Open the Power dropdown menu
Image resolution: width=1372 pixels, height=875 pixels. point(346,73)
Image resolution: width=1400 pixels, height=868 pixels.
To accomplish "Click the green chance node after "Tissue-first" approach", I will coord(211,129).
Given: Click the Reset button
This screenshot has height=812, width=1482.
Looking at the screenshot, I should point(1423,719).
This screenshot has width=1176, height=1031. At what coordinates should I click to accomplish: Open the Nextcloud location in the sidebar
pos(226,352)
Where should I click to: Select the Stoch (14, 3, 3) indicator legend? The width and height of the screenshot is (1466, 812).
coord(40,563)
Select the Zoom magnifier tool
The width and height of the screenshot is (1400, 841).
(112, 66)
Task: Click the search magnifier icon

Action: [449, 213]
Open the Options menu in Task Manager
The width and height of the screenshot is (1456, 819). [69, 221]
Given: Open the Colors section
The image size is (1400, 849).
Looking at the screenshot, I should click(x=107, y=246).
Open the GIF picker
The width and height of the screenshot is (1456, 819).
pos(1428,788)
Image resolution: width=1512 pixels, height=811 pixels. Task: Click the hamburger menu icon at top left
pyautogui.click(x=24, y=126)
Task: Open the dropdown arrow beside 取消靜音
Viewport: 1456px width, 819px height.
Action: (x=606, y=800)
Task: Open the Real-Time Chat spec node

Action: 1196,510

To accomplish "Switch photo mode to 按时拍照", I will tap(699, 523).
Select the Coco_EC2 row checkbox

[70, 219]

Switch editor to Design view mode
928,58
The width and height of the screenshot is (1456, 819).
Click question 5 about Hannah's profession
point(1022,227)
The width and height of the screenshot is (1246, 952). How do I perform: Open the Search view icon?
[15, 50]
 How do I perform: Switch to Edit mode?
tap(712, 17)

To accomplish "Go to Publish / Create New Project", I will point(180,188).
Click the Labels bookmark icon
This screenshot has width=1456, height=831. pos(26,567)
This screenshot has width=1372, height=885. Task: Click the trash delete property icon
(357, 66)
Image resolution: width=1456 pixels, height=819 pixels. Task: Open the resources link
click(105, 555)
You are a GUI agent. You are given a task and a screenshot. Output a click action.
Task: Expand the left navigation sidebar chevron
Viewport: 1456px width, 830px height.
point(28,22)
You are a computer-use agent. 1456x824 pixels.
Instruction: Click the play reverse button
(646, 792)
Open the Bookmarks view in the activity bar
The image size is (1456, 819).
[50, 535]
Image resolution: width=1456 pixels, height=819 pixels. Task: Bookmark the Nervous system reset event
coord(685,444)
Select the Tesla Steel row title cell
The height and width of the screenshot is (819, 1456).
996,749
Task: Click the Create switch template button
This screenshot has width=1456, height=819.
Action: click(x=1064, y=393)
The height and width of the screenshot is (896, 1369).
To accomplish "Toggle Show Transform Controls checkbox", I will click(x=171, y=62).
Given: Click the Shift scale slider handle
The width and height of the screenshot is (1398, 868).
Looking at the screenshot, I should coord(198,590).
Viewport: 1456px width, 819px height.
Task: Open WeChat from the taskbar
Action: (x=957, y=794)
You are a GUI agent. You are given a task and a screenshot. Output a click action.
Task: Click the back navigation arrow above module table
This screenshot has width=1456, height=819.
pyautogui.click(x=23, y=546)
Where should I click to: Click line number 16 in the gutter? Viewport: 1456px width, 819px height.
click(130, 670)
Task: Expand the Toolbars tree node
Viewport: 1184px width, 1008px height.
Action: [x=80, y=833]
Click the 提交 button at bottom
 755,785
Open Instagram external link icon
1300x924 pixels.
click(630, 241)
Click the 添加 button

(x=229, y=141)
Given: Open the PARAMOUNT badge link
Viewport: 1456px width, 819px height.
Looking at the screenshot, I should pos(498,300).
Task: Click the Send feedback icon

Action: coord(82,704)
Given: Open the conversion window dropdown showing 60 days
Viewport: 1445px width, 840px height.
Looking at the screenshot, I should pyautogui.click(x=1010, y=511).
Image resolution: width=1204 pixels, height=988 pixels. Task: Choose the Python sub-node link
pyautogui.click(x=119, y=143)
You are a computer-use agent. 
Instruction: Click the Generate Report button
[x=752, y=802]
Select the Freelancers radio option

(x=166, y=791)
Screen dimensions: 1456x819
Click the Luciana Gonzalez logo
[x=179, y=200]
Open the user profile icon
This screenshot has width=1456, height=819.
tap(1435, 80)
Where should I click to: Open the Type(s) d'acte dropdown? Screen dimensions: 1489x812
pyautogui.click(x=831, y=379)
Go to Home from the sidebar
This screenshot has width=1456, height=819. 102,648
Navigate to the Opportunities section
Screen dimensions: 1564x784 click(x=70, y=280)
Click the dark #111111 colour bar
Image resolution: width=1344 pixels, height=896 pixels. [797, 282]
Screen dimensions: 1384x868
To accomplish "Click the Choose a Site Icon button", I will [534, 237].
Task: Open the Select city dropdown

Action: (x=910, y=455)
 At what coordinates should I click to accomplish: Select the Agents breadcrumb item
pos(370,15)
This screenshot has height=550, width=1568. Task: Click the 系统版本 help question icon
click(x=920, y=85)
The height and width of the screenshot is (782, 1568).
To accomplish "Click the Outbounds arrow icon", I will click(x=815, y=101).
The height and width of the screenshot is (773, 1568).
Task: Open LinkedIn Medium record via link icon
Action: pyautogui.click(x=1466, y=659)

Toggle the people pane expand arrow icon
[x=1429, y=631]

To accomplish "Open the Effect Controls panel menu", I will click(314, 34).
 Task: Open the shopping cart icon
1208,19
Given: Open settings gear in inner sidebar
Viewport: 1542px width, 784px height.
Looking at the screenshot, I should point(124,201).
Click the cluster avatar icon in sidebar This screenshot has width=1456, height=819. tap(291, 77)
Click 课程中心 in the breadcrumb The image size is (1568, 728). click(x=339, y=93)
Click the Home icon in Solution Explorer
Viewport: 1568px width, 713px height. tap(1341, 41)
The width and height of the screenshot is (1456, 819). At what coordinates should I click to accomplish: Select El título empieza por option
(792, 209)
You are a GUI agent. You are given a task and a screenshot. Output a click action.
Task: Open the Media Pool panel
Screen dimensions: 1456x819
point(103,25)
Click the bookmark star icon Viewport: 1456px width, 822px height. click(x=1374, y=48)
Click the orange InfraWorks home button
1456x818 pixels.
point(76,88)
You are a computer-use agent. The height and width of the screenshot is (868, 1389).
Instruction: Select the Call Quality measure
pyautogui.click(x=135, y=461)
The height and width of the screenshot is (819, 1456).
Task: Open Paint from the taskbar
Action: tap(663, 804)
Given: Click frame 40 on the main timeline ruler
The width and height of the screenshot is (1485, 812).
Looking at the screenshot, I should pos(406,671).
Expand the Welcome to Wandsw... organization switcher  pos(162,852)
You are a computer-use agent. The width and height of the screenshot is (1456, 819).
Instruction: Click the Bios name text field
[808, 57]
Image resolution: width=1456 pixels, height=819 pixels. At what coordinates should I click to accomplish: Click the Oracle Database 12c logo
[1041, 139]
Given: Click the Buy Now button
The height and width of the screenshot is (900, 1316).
..........
» TASK BRIEF: Among the records, find each line where the word "computer" occurs, and copy it.

» RESULT OF THIS EXERCISE:
You are a computer-use agent. 1456x824 pixels.
You are a computer-use agent. 
You are a computer-use agent. The height and width of the screenshot is (868, 1389).
You are a computer-use agent. The width and height of the screenshot is (1456, 819).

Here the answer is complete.